For people who didn’t know us twenty years ago, we wanted to
let you know how on Earth we ended up in Ethiopia.
As I mentioned earlier, the fact that J was born and raised
in the Netherlands added an unanticipated dimension to our relationship. Here I
was, married to a man who played Monopoly in a different language, and who
relished foods that were not familiar to me; who preferred to watch soccer over
basketball and who cheered for another country’s athletes during the 1992
Olympics; who shared my antipathy for the first Iraq War but for entirely
different reasons. From the very beginning, J and I were engaged in a
conversation that challenged my lifelong notions about nationalism and the
USA’s role as a superpower.

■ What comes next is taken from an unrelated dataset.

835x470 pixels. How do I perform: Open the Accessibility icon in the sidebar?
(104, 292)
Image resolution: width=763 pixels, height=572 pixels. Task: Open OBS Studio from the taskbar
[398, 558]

As a result, I wanted to have an international
experience that would take me out of my comfortable assumptions and help me to understand
his global perspective. So that motivated us to explore the idea of living
overseas, as volunteers.
This whole volunteer idea was not as crazy as it may seem –
after all, the Peace Corps is built on this model, and they get thousands of
applicants every year! We were in good health, as were our parents and
siblings, and we had few financial burdens (we deferred J’s student loan), so
it seemed like the perfect opportunity for us to spend a few years on the other
side of the planet.
We knew there were a few options out there and since we were
still in grad school we had plenty of time to explore them. I won’t bore you
with the details but we ended up at IVCF’s Urbana Missions Conference in the
winter of 1993, met with representatives from several organizations, and
decided to pursue a position with Food for the Hungry’s Hunger Corps. Idealistic
as we were, we appreciated FH’s mission of addressing spiritual hunger as well
as physical hunger – and we had a friend who had already had a positive
experience as an FH volunteer. We were accepted into the program, went through
training in the summer of 1994, spent a few months raising support, and were on
our way to FH/Ethiopia by the following spring. We were both assigned to roles
at the head office in Addis Abeba, where J would be the Management Information
Systems Coordinator and I would be a Donor Liaison Research Officer – whatever
that meant.
And that's how we found ourselves in Ethiopia.